From a practical perspective, the Pathways might not be a sea change in card design. Yes, they do cross a line, but sometimes lines drawn in the sand lose their meaning and cease to be helpful. One could levy the charge that the Pathways are mandatory inclusions in multicolor decks and are cash grabs, but let’s be honest: there are always a finite amount of rare dual lands in Standard and they all demand inclusion due to the importance of good mana. Let’s see how they play out.

Big Power, Small Cost

Zendikar Rising introduces the first ever cycle of mythic rare lands. We’ve seen individual lands at mythic (like Eye of Ugin and Mirrorpool) and the Expedition cycles of Battle for Zendikar block, but this is the first time Standard will have a cycle of mythic lands.

And, well, these are quite powerful. They’re more akin to the Eldraine Castles than the Zendikar Rising Pathways, since they have a clear cost and can’t simply go in any deck. That said, having a split card between an untapped (if you really need it) land and a powerful endgame spell is an exciting and powerful option. Emeria’s Call could be an expensive, maindeck control finisher that sits in a land slot (hearkening back to the first days of Transforming DFCs when Innistrad control decks won with Nephalia Drownyard), but it stands apart from the bunch.

=== COLLECTED DATA ===
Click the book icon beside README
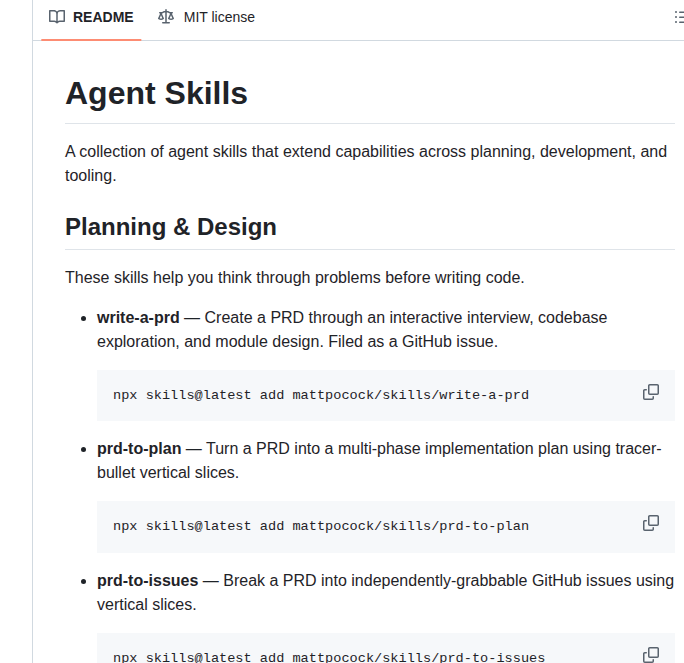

=== REQUIRED TASK 1 ===
According to the article about Zendikar Rising, what does Zendikar Rising introduce for the first time?
=== REQUIRED TASK 2 ===
In the article about Zendikar Rising, swap "sea change" for "major shift" and write out everything from "From a practical" down to "they play out.".
The listing has no connection to the article about Zendikar Rising.

=== EXPECTED OUTPUT 1 ===
Zendikar Rising introduces the first ever cycle of mythic rare lands.

=== EXPECTED OUTPUT 2 ===
From a practical perspective, the Pathways might not be a major shift in card design. Yes, they do cross a line, but sometimes lines drawn in the sand lose their meaning and cease to be helpful. One could levy the charge that the Pathways are mandatory inclusions in multicolor decks and are cash grabs, but let’s be honest: there are always a finite amount of rare dual lands in Standard and they all demand inclusion due to the importance of good mana. Let’s see how they play out.